Start of THE RECORDS

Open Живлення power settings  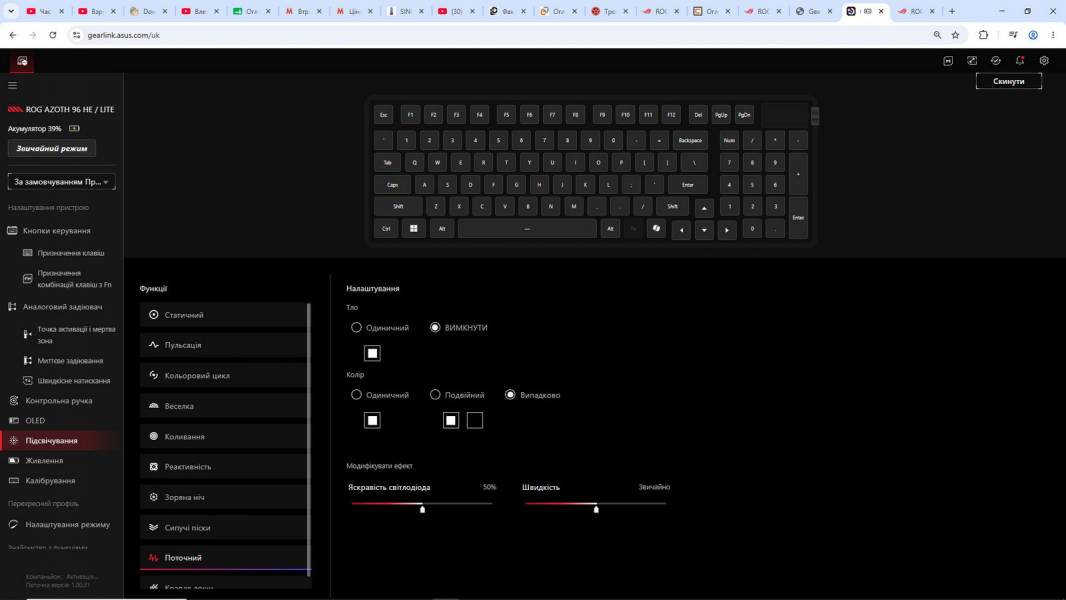click(44, 461)
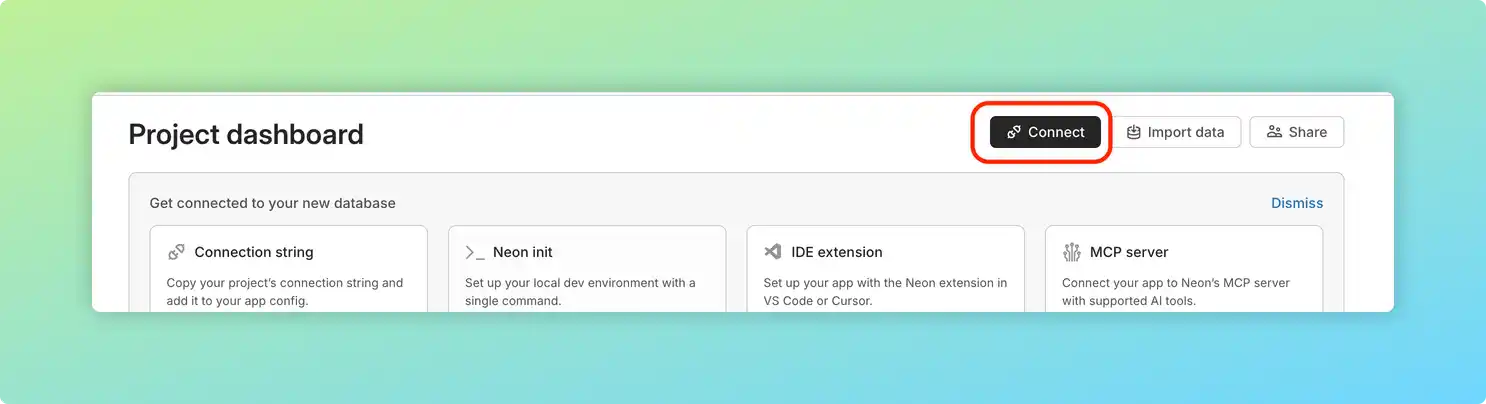Open the MCP server card title
1486x404 pixels.
1129,252
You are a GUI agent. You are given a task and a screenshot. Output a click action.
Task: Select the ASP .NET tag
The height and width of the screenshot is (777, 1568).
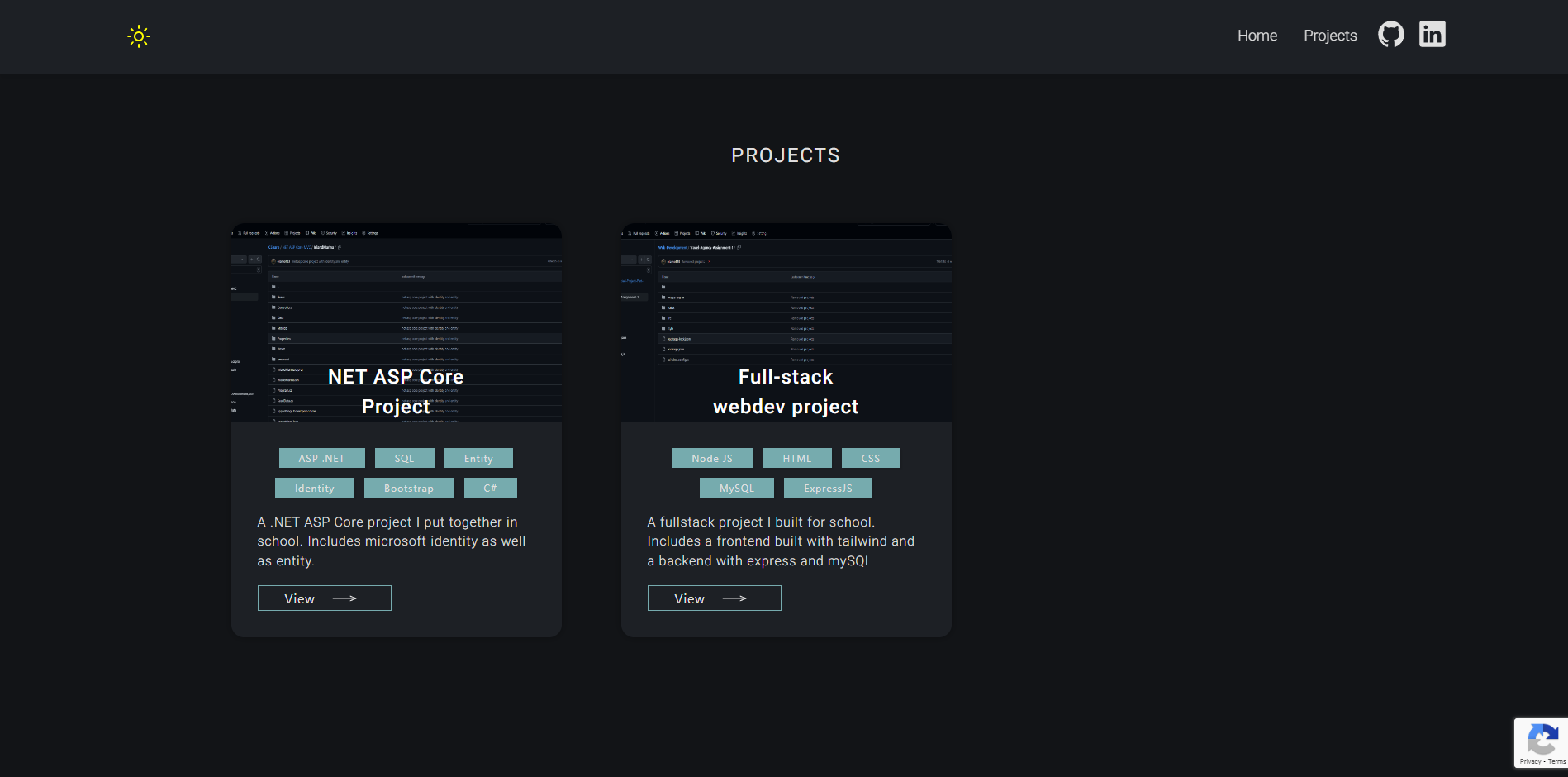[321, 458]
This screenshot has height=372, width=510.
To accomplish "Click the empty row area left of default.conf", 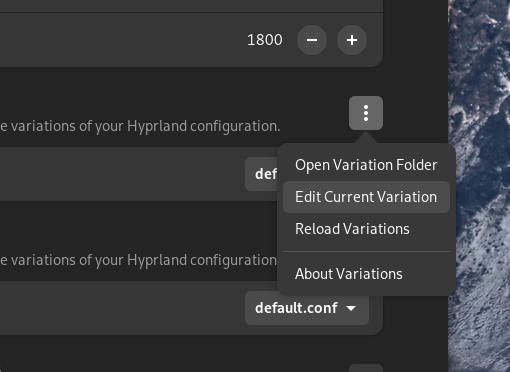I will pos(122,308).
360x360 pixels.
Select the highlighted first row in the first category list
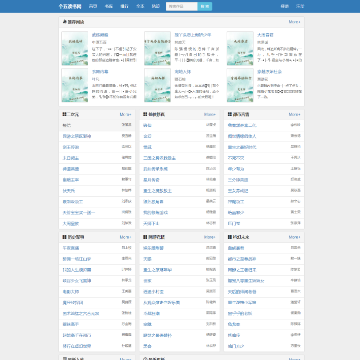[97, 125]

End of THE RECORDS

- _YOUR INSTRUCTIONS_:
Beginning with the line that holds "Select the highlighted" and ending with the last line of the material above, extract every line exactly, pictures excluded.

- _EXERCISE ANSWER_:
Select the highlighted first row in the first category list
[97, 125]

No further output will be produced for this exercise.